Exercise aim — Could you return, exactly as written, every line from the one containing "The height and width of the screenshot is (402, 715)." through the last line of the entries below, leaving out the pictures?

(Source data)
>>>>>
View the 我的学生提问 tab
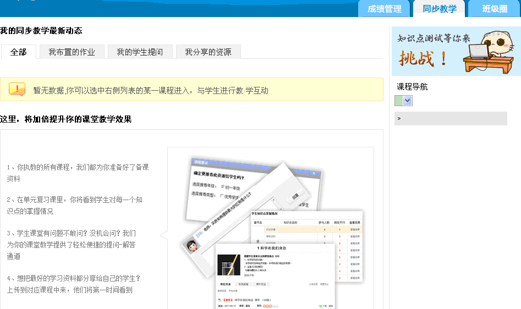The height and width of the screenshot is (309, 521). click(140, 52)
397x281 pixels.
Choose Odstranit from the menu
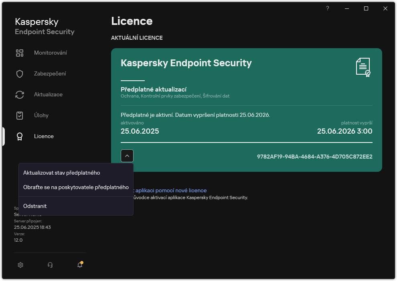[x=35, y=206]
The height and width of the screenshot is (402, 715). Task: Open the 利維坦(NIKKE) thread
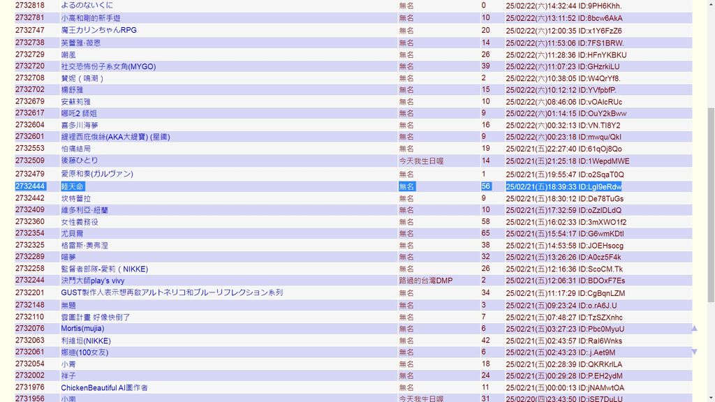(86, 341)
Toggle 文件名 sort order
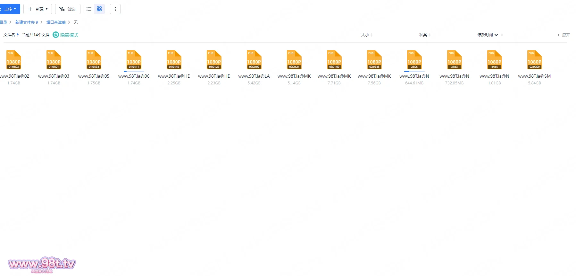Viewport: 576px width, 276px height. [x=10, y=35]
<<<<<
Exercise response —
The height and width of the screenshot is (402, 715). Task: Open the 利維坦(NIKKE) thread
(86, 341)
Toggle 文件名 sort order
Viewport: 576px width, 276px height. [x=10, y=35]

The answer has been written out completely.